Effects of Porous Media Properties and Flow Environment on Drug Release from Porous Implants

TL;DR

This study uses numerical simulations to analyze how flow conditions and porous media properties affect drug release from porous implants, aiming to optimize their performance in physiological environments.

Contribution

It introduces a detailed numerical model incorporating flow dynamics and drug diffusion to predict drug release profiles from porous implants.

Findings

Flow conditions significantly influence drug release rates.

High Reynolds numbers can increase the release rate during later stages.

The model suggests potential for designing adaptive drug delivery implants.

Abstract

Drug-Filled Porous Implants (DFPIs) are an innovative solution for delivering drugs in a controlled and sustained manner to target sites.
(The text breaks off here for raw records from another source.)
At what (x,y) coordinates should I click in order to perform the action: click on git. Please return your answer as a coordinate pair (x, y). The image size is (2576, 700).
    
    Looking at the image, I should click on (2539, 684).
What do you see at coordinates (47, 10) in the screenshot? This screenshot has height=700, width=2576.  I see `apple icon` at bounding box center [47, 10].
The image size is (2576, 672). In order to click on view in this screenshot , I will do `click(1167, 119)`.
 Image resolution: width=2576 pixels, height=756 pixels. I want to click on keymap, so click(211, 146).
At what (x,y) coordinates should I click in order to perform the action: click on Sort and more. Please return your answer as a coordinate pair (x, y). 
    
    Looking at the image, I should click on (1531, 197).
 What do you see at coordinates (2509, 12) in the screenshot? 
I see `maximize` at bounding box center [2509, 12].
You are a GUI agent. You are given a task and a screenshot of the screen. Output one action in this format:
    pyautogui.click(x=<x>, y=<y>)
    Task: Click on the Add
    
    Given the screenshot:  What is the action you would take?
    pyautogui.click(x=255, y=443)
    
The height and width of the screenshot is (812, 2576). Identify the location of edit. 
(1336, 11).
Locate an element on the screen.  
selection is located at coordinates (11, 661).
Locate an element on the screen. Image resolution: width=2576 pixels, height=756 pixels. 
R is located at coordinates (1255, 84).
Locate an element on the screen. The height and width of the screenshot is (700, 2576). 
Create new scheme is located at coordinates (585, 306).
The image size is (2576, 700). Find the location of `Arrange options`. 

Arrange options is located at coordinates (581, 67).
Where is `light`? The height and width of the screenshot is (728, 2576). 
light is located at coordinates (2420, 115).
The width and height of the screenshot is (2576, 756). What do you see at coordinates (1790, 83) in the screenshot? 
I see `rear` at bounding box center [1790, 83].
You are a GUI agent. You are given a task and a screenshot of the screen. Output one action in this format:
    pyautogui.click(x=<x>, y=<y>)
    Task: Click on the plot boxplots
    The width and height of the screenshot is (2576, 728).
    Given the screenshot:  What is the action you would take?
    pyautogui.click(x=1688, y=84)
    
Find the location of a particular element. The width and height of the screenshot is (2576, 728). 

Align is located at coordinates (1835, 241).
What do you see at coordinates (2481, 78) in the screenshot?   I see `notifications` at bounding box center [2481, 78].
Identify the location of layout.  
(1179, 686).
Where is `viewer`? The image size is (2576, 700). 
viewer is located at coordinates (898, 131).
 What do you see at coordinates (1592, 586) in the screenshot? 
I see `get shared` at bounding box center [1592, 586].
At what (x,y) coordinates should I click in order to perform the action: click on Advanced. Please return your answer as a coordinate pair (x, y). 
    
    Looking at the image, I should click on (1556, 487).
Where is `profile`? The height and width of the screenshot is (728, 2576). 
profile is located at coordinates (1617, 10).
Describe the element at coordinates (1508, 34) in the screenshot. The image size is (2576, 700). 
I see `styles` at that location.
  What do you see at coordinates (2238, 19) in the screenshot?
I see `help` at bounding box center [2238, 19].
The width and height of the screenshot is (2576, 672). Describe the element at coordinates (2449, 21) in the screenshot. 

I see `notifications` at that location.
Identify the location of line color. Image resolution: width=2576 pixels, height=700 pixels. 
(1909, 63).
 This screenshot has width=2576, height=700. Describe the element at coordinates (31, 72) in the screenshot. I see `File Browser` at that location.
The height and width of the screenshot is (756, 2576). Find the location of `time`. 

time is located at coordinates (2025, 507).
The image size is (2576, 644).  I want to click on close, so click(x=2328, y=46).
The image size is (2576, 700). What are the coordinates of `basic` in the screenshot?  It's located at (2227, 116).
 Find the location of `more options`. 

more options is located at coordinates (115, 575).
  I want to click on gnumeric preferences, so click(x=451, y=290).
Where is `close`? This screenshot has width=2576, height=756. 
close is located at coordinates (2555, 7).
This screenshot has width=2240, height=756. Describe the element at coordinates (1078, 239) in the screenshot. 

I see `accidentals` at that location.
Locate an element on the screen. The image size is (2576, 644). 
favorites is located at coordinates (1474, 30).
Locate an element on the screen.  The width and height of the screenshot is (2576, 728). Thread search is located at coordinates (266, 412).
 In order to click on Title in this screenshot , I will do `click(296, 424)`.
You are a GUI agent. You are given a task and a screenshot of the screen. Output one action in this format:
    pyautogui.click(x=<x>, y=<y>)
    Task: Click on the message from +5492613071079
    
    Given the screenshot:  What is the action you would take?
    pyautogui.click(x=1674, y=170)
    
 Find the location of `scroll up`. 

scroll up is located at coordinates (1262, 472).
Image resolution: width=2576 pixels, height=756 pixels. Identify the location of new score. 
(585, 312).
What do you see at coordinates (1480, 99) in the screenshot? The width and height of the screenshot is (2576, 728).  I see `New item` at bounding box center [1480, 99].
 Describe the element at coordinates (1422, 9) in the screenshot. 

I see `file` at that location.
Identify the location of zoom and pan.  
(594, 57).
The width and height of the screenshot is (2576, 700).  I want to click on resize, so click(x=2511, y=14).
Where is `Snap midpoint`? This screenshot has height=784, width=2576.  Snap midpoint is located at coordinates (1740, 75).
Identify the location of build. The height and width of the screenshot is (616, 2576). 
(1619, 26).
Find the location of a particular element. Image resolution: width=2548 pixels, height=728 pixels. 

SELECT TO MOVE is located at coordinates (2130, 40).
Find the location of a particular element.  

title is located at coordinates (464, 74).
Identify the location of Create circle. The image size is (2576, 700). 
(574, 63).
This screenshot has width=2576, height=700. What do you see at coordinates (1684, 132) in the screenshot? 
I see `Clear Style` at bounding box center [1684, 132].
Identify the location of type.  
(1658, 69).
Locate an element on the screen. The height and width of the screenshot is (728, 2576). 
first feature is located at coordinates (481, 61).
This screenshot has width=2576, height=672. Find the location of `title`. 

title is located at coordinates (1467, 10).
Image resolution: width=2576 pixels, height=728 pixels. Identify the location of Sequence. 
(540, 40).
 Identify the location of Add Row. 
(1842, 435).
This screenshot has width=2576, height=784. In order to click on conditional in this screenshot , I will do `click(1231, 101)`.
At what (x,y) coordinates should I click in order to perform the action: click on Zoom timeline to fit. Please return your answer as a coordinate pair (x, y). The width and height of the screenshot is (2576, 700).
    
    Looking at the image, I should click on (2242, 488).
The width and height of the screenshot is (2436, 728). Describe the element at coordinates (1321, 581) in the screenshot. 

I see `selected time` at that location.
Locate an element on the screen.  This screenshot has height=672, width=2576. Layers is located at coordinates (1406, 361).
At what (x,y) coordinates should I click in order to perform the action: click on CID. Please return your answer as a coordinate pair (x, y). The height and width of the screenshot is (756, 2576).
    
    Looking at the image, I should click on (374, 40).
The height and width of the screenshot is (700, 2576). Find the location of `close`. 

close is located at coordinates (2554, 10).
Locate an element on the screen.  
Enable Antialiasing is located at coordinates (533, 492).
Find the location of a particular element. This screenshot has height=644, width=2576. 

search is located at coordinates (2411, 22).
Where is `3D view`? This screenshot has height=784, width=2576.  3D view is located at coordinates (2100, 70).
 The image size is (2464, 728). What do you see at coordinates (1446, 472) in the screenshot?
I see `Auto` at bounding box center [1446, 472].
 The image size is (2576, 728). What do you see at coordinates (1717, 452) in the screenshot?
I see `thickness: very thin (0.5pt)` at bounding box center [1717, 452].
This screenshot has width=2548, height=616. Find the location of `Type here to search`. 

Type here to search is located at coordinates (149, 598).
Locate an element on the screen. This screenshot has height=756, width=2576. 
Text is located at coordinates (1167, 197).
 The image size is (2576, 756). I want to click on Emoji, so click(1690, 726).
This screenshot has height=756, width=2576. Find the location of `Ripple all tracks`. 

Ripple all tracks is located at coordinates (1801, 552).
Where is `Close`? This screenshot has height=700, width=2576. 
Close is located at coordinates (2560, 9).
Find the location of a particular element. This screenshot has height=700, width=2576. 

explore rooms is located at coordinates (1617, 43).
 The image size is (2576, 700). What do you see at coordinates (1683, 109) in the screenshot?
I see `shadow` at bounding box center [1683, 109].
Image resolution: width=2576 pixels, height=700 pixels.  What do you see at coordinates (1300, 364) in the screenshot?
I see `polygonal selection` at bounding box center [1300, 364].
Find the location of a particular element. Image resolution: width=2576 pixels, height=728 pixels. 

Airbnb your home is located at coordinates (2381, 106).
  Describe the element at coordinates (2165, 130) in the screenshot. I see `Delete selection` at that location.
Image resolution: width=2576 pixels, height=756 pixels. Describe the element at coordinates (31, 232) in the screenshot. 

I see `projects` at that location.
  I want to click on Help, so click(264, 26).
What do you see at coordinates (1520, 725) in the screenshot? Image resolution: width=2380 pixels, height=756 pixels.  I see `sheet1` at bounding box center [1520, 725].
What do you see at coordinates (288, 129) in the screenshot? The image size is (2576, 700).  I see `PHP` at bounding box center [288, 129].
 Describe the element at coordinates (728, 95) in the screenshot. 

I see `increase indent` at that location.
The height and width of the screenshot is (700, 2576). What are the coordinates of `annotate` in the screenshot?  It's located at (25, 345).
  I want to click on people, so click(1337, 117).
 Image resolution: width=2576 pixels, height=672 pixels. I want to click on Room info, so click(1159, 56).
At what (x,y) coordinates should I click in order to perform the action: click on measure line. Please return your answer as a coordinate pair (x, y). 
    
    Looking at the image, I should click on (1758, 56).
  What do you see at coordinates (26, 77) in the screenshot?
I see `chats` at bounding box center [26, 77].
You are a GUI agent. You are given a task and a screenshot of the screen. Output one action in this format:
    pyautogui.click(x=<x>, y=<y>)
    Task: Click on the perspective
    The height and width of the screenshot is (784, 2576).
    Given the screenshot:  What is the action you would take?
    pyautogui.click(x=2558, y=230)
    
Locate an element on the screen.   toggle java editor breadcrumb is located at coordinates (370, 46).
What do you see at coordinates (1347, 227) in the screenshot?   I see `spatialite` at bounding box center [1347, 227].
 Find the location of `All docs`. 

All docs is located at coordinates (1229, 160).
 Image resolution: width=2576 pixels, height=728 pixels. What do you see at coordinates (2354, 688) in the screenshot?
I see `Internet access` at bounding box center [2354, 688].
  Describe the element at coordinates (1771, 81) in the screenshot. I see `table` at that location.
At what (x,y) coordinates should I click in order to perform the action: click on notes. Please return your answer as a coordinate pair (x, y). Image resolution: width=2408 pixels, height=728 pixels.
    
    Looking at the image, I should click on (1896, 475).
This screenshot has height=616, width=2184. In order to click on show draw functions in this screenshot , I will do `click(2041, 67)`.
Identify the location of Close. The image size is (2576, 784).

To optimize their performance across various physiological conditions, it is essential to understand how fluid flow and porous media properties influence the drug release process. In this work, we numerically investigate a wide range of flow conditions and their effects on drug release from DFPI. The DFPI is modeled as a homogeneous, saturated porous medium, with flow through the porous structure modeled using the Forchheimer-extended Darcy law. Drug diffusion within the DFPI and its transport through the surrounding channel are simulated using a diluted species transport approach. The results reveal the impact of flow conditions and porous media characteristics on the drug release profile of the implant and drug availability within the channel. The variations in drug release behavior are analyzed by modeling the release as an apparent first-order process with a time-dependent rate constant. Notably, the results highlight specific conditions under which the rate constant increases during the later stages of drug release from the DFPI, particularly at high Reynolds numbers, while also ensuring a prolonged operational time period of the implant. These findings suggest the potential for developing intelligent DFPI designs capable of delivering drugs in a manner more attuned to the specific needs of the application.